Inside the classroom, the team has begun experimentation with virtual reality as a teaching tool, enabling students to put themselves into another environment and be rewarded with a real feel for the location and atmosphere.
“We have had great success with the use of our VR system, not only in our regular semester film classes but for J-Term coursework for anthropology,” explains Associate Director of Academics, Dr. Megan Carrigy. “We have had wonderful feedback in particular with the VR screening of Collisions, from acclaimed Australian artist Lynette Wallworth.”

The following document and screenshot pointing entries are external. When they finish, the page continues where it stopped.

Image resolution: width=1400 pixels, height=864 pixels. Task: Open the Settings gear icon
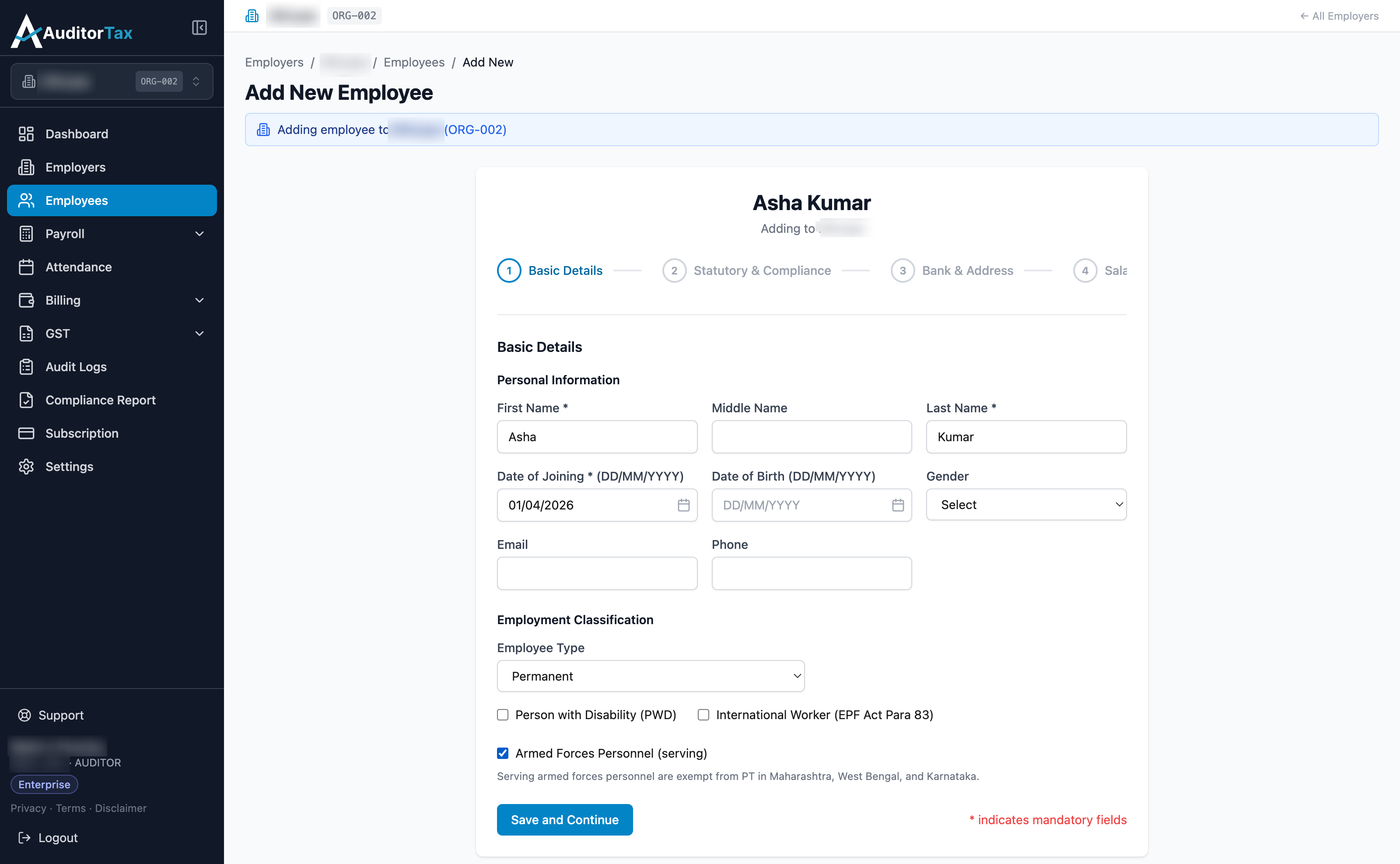26,466
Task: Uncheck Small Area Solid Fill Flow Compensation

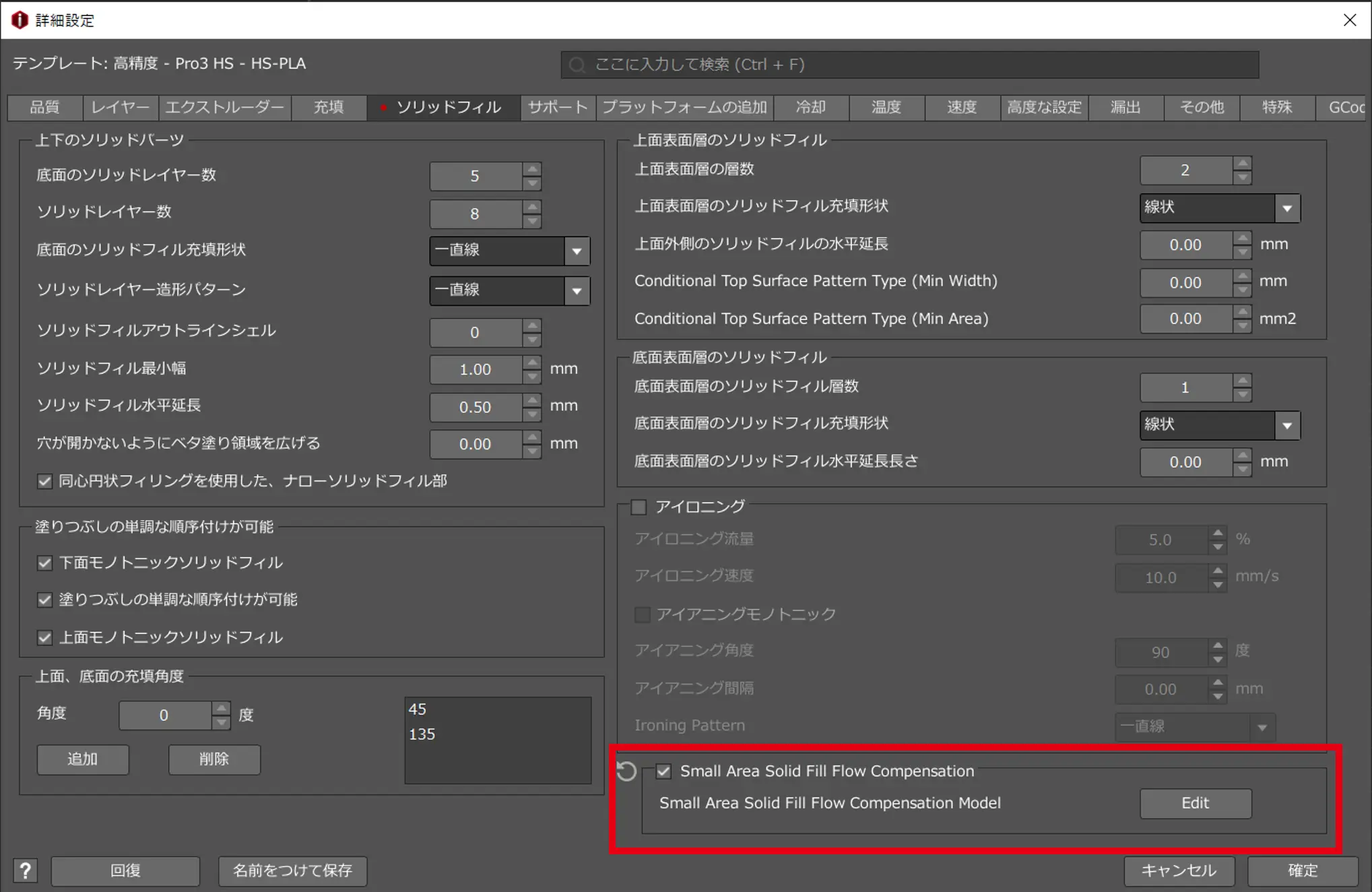Action: 663,771
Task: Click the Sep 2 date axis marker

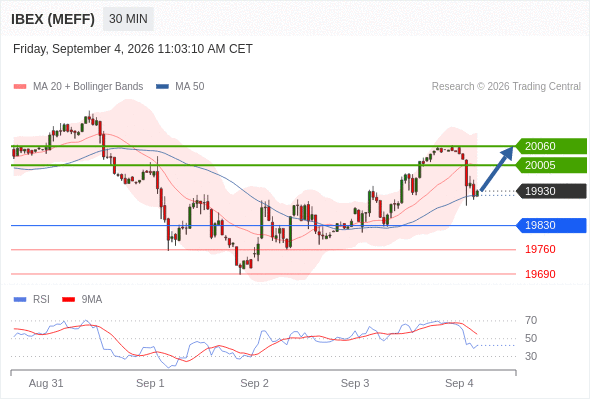Action: point(254,383)
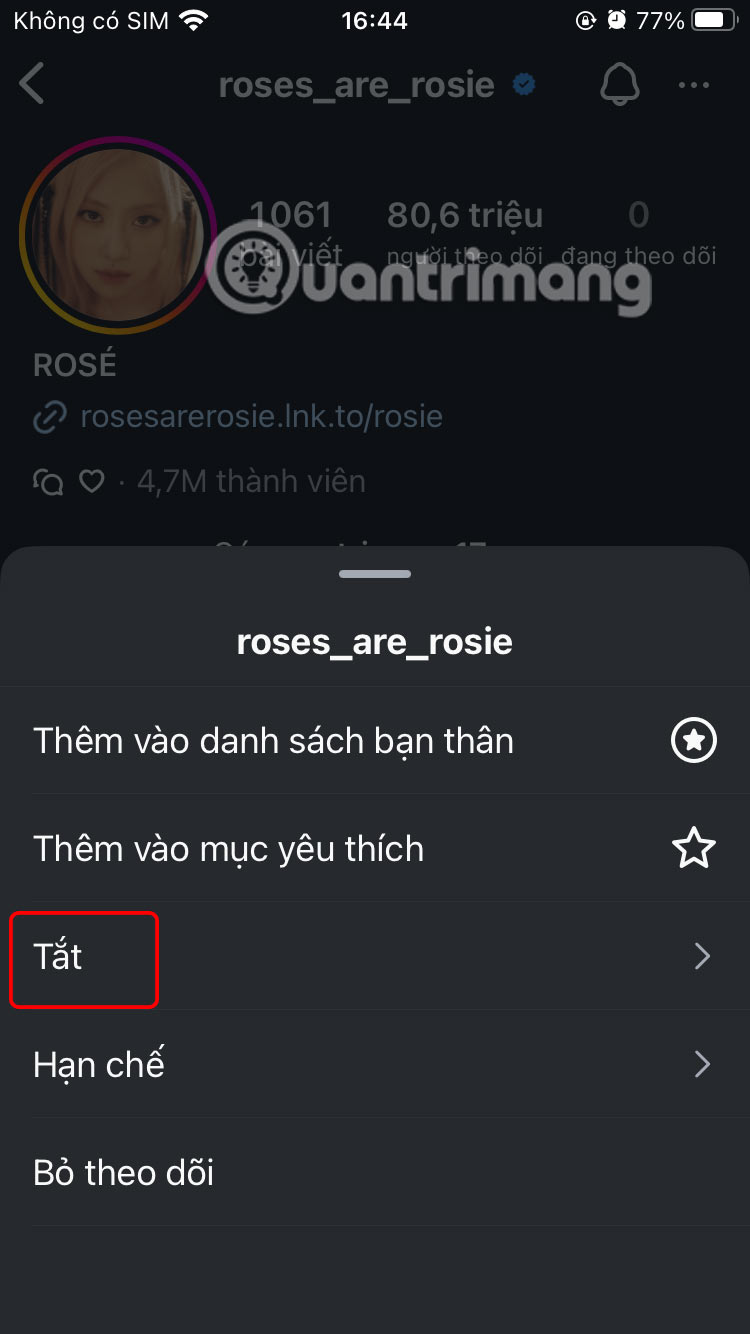This screenshot has width=750, height=1334.
Task: Tap the broadcast channel chat icon
Action: coord(48,482)
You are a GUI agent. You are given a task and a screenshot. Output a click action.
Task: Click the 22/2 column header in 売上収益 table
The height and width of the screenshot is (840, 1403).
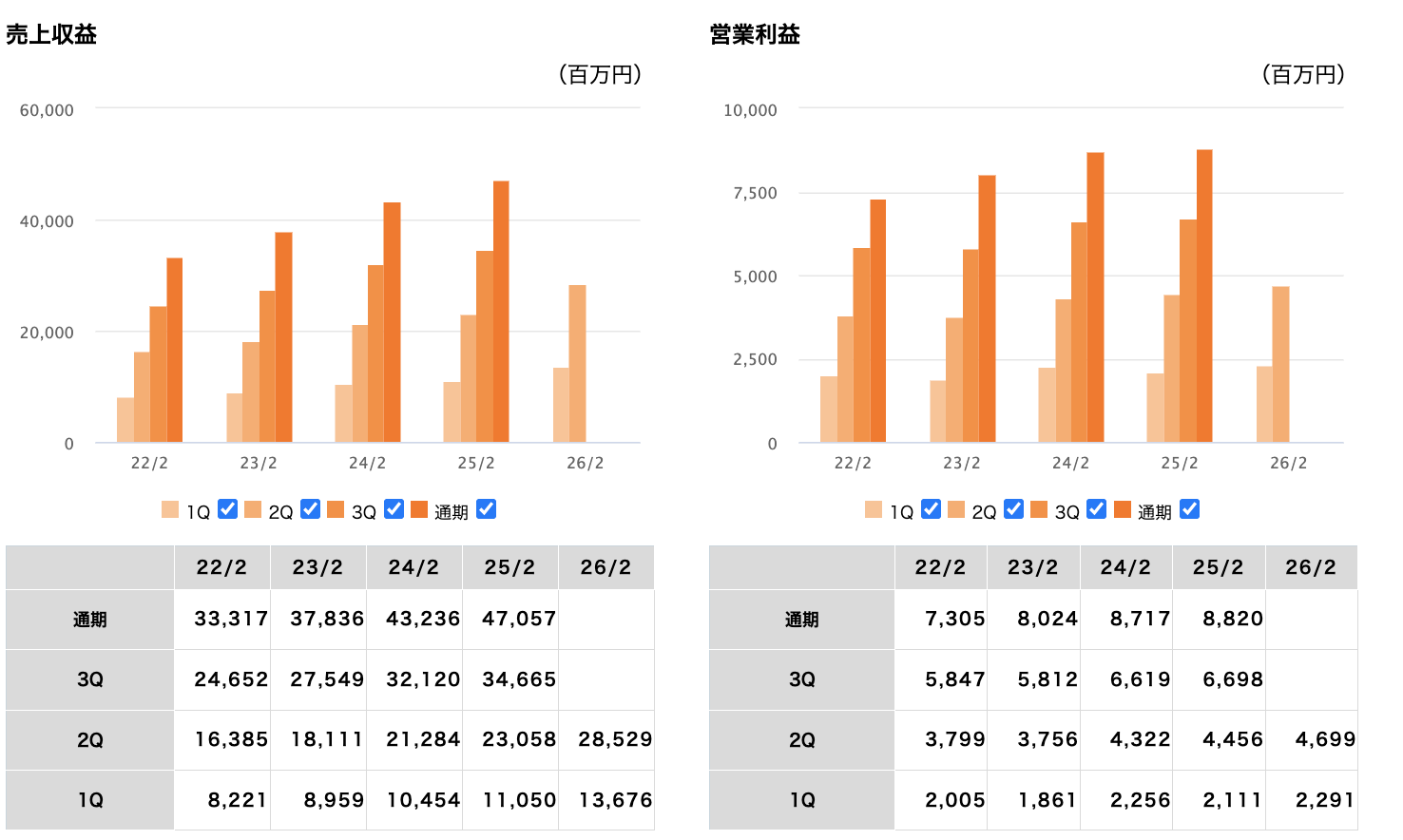(221, 567)
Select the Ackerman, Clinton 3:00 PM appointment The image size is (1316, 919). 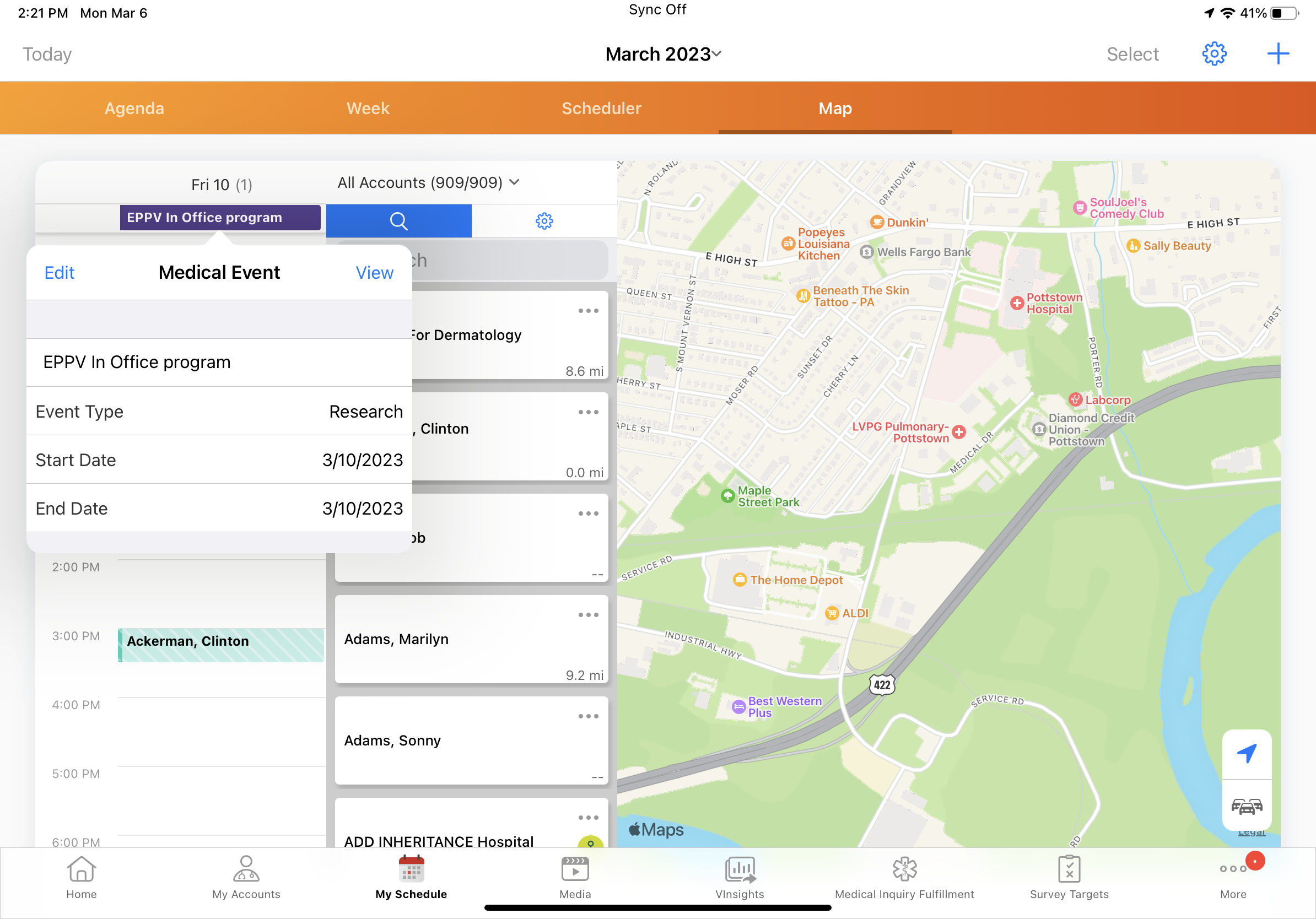[220, 645]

Collisions is “a virtual reality journey to the land of indigenous elder Nyarri Morgan and the Martu tribe existing in the remote deserts of Western Australia.”1 Commissioned by the New Frontier program at the Sundance Institute, the work features 360-degree panoramic photography, computer animation, and an ultra-dynamic soundscape created using Dolby Atmos. The Collisions screening is one example of the possibilities that VR technology affords to the learning environment: being able to transport a whole classroom to the desert to create their own learning experience with uniquely Australian content.
Communicating Unique Stories
Since opening in 2012, NYU Sydney has welcomed almost 1500 students. With social media followers increasingly mirroring these numbers, the Sydney site — now more than five years into operation — has over 1000 unique stories. The team at NYU Sydney work hard to ensure experiences, both academic and communal, remain with students as they leave for the next stages of their academic and professional careers. Part of this story is keeping lines of communication open and building on each story to create a rich tapestry.
The development of Sydney’s online presence and associated content has been crafted to ultimately support four main objectives:
- To serve as a conduit for increased interaction with alumni and other NYU sites;
- To showcase the hard work and success of academic and student life endeavors;
- To showcase all that Sydney has to offer, both inside and outside of the classroom; and
- To function as a research pathway to understand how online platforms affect students, both before and after their time in Sydney.
In line with traditional social media outlets, which of course are playing an increasing role in dialogue with all stakeholders, the Sydney team have begun experimenting with new, exciting pathways to connect:
“Sydney is working to empower current students in ways such as Instagram Takeovers and a ‘Day in the Life’ series in order to personalize the stories coming from real-life, real-time students. We want to showcase these wonderful classroom technologies, our unique site-specific field trips and guest speakers, and all that Sydney has to offer,” explains Mark Eels, Operations and Communications Coordinator. “Our communications also cover academic programming, with the site hosting live streaming sessions for screenings as well as Q&A sessions. We want to broaden our reach to enable students around the world to access content.”
NYU Sydney is also preparing the release of an interactive platform offering 360-degree tours, interactive maps with pop-up video content, and much more, all as part of a push to increase access for anyone wanting to learn more about the site and city in which it’s located. There is also a newsletter, both physical and electronic, for and about NYU Sydney that will be launching soon.
“It’s a collective activity,” says Eels. “Students are playing a larger role in ensuring fun content is released that informs current and future students of cultural spots throughout Sydney. These might be favorite places to eat, theatres, events…anything!”
Adds Eels, “All of these projects tie together to showcase our site and city. We are really pushing to make all elements of our communications strategy both interwoven and interactive. None of this would be possible without our team and their enthusiasm to embrace new applications and technologies.”